* 設問 *
1 – 次の(a)〜(c)が本文の内容と合うかどうか、それぞれ「はい」か「いいえ」で答え、判断の根拠となる本文の語句をそのまま引用してください。
(a) 急病や発作が原因で起こる事故は、年間200~300件ほど報告されている。
(b) 脳血管障害は、年齢が若いほど多くなる。
(c) 体調不良による事故が車両同士で起きた場合は、追突事故になることが多い。
2 – 本文のうち、「新型コロナウイルス発生の報道」を含む語句で始まり「しまう可能性も考えられます。」で終わる部分を書き写してください。

* 本文 *
-*-*-

運転中の体調不良の対処方法について

 新型コロナウイルス発生の報道が出て約半年が過ぎようとしています。このウイルスは世界に広がり私たちの通常の生活を根底から覆してしまうほど非常に感染力の高い強力なウイルスであることが周知の事実であることは間違いありません。今回は、この状況下での安全運転と体調管理に関して考えていきます。

運転中発生する体調不良の現状

2005_2_1.jpg ドライバーが運転中に体調不良になったり、意識を失ったりするなど、急病や発作が原因で起こる事故は年間200~300件ほど報告されております。
 病気・発作の内訳としてはてんかん、脳血管障害、心臓麻痺が多く、中でも脳血管障害は高齢になるにつれて多くなります。新型コロナに関しましても血流停滞などによる血栓症が原因の一つにあがってきているというデータから考えていくと運転中に急激な体調の変化を起こし事故を発生させてしまう可能性も考えられます。

発作、急病事故の特徴

2005_2_2.jpg 体調不良が原因の事故における特徴は、死者・重症者数の割合が高いことです。特に発作など急病の場合では車両単独での事故になる傾向が大きくなります。また、車両同士の事故になったときは、正面衝突事故になることが多いのが特徴です。

理由としてはハンドルやブレーキ操作ができなくなるため、回避できないことが挙げられます。また無意識にハンドル操作をしてしまい、左右に蛇行することも多くなります。

-*-*-

* データ部 *

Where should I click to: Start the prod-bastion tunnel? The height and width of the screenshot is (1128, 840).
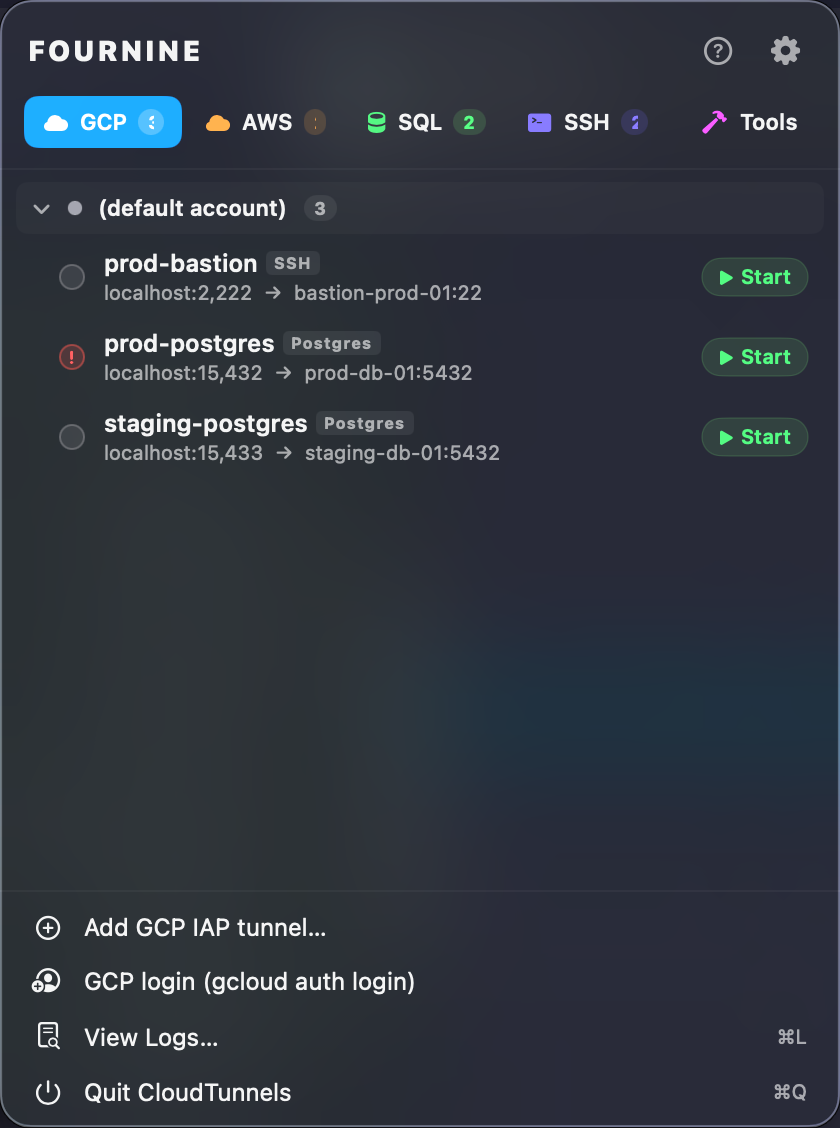[x=754, y=277]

-*-*-

* 解答 *
1 –
(a) はい:「急病や発作が原因で起こる事故は年間200~300件ほど報告されております」
(b) いいえ:「中でも脳血管障害は高齢になるにつれて多くなります」
(c) いいえ:「車両同士の事故になったときは、正面衝突事故になることが多いのが特徴です」

2 –
新型コロナウイルス発生の報道が出て約半年が過ぎようとしています。このウイルスは世界に広がり私たちの通常の生活を根底から覆してしまうほど非常に感染力の高い強力なウイルスであることが周知の事実であることは間違いありません。今回は、この状況下での安全運転と体調管理に関して考えていきます。

運転中発生する体調不良の現状

2005_2_1.jpg ドライバーが運転中に体調不良になったり、意識を失ったりするなど、急病や発作が原因で起こる事故は年間200~300件ほど報告されております。
 病気・発作の内訳としてはてんかん、脳血管障害、心臓麻痺が多く、中でも脳血管障害は高齢になるにつれて多くなります。新型コロナに関しましても血流停滞などによる血栓症が原因の一つにあがってきているというデータから考えていくと運転中に急激な体調の変化を起こし事故を発生させてしまう可能性も考えられます。